29 June 2010

Art Journal - Telephone


And text messages don't count.

10 June 2010

Too Much of a Good Thing?

In one of the three books I've read within the last three days, a girl named Tibby finds herself working at a movie theater and contemplates the following:


She didn't used to fall asleep in movies. But working in a theater could do that to you. Once she'd taken the tickets for the four 0'clock show and made sure everyone was in their seats and vacuumed the lobby, she was allowed to watch. That was the whole reason she'd asked for Margaret's help to get her this job.
But now she'd seen The Actress fourteen times. The first three or four were pretty good. But slowly after that, the suspense drained out of the suspense. The spontaneity of the love affair shriveled to nothing. By the fourteenth time... well, she feel asleep.

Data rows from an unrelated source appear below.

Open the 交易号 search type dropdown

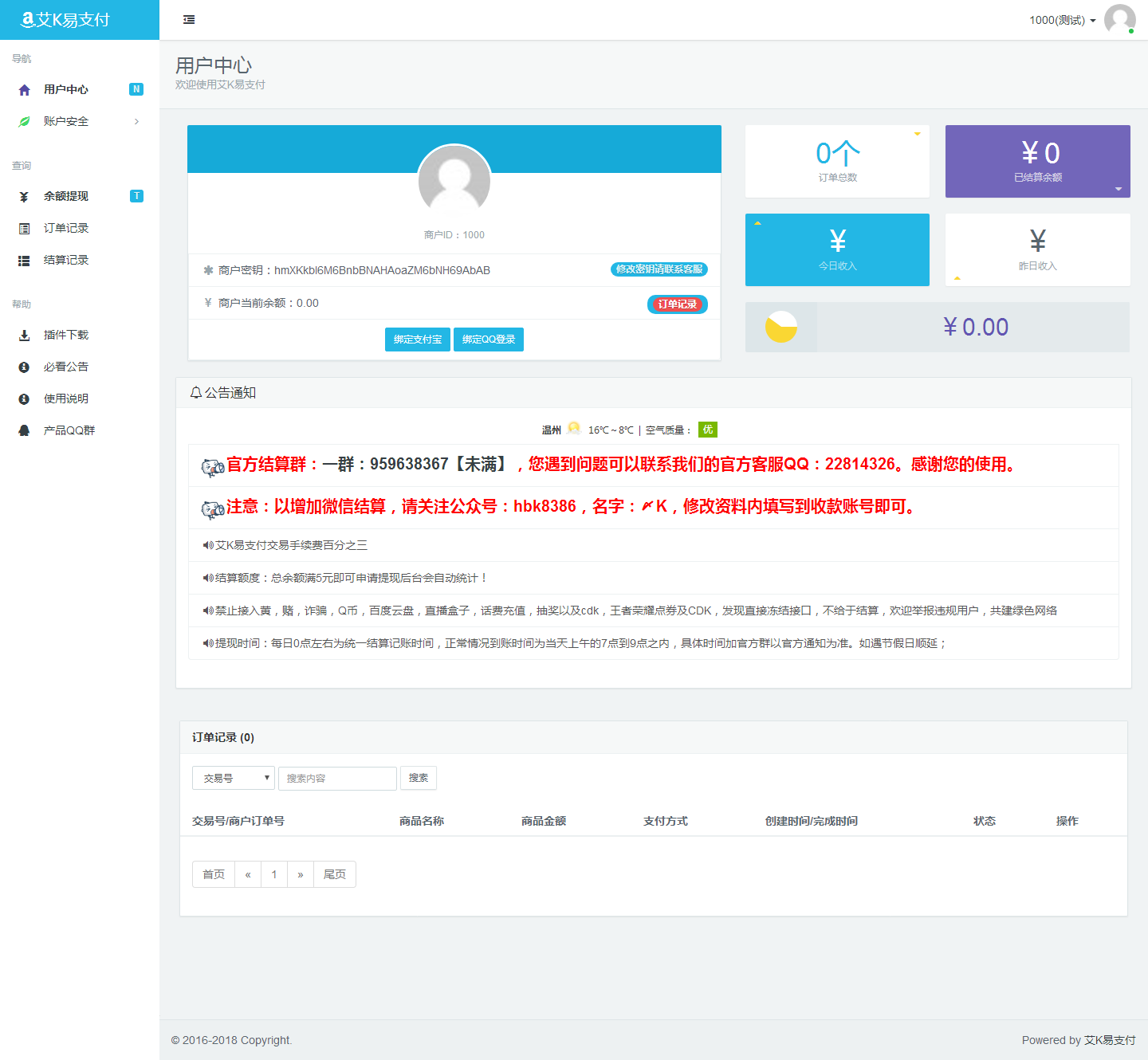[x=234, y=778]
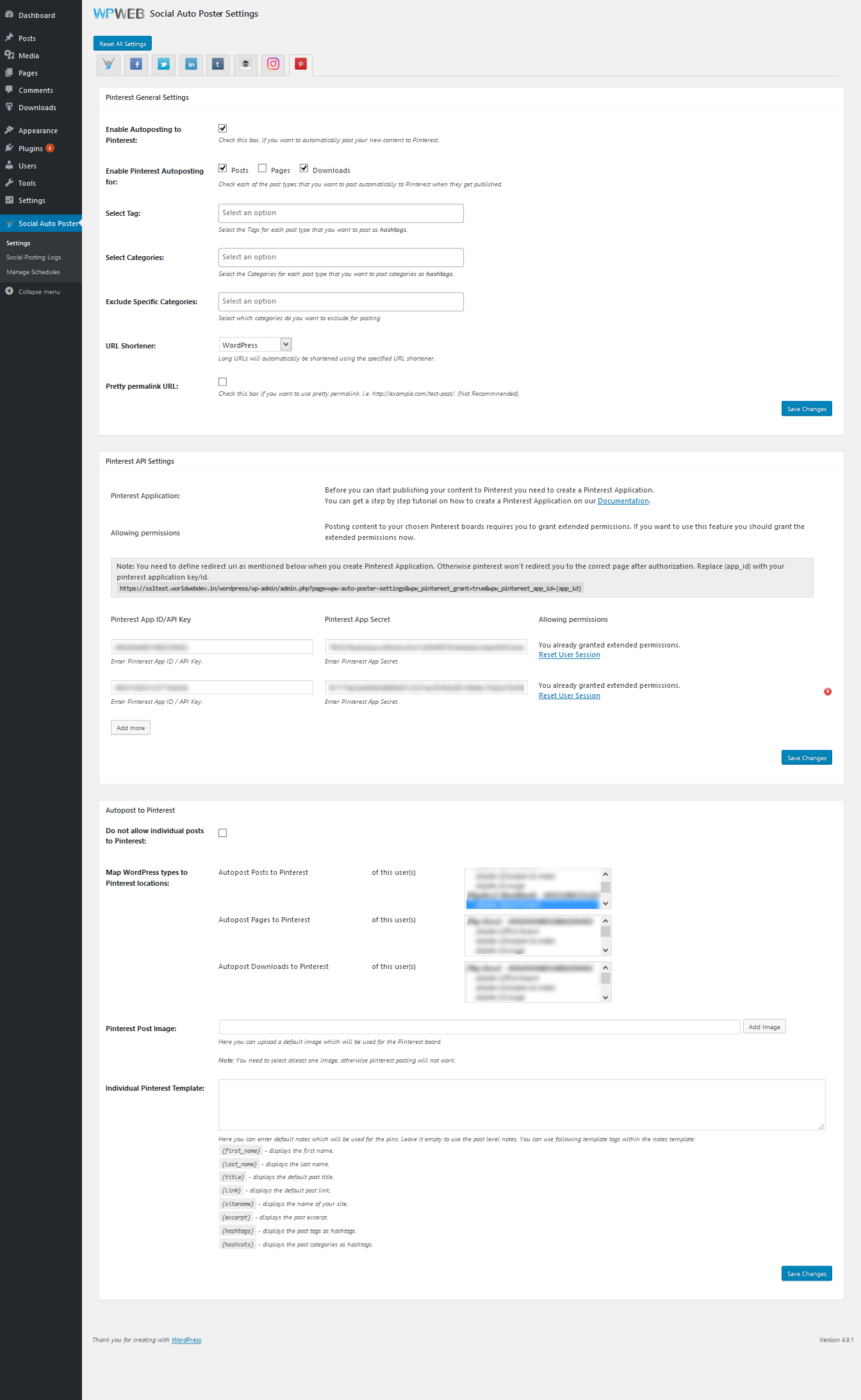
Task: Open the LinkedIn settings tab icon
Action: [191, 64]
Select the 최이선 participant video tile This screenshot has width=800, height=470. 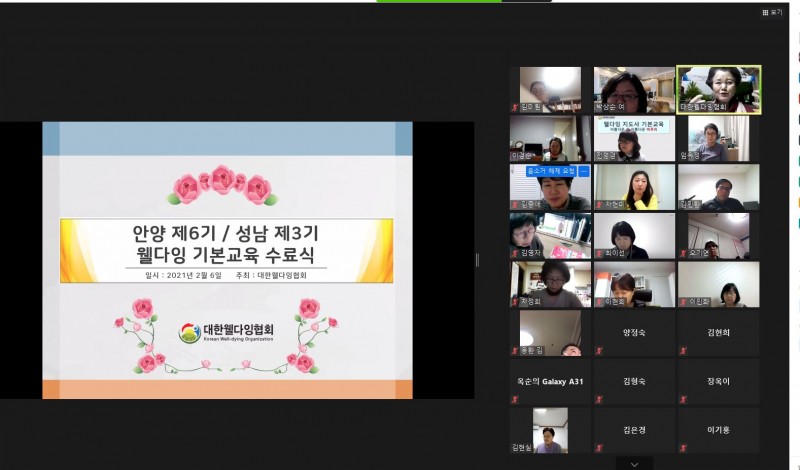pyautogui.click(x=634, y=236)
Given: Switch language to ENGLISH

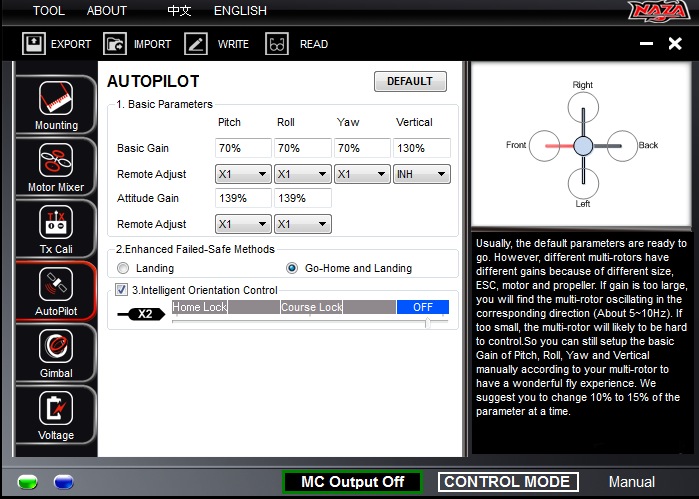Looking at the screenshot, I should click(240, 11).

As a lifelong movie lover, it was sad, in a way, for her to watch the magic of the illusion dry up like a piece of macaroni left overnight in her little sister's booster seat. It made Tibby feel dull and flat. And watching the excitement on the faces of the audience just made her feel worse. She knew that every audience member was taken in by the big sweeping climax, with the cellos and violins and gigantic close-ups of earnest, rapturous faces. They felt it was all happening magically and powerfully for them alone.
Tibby had gotten accepted to the film program at NYU. She was about to spend four years learning how to make films. She's thought it was what she wanted more than anything. But now Tibby was beginning to wonder.

She imagined, depressingly, what it must feel like to be a wedding officiator or a doctor who delivered babies. You'd watch these people in the middle of their personal wonders, imagining for themselves a pure, unique once-in-a-lifetime experience. And then an hour or two later you'd watch somebody else do the same thing. What they thought were miracles were your breakfast, lunch, and dinner.
It was sad that what you once thought were marvels on the screen were really manipulations. What you thought was art was just some gimmicky formula.


What happens when the thing you devoted your life to begins sucking the life out of you?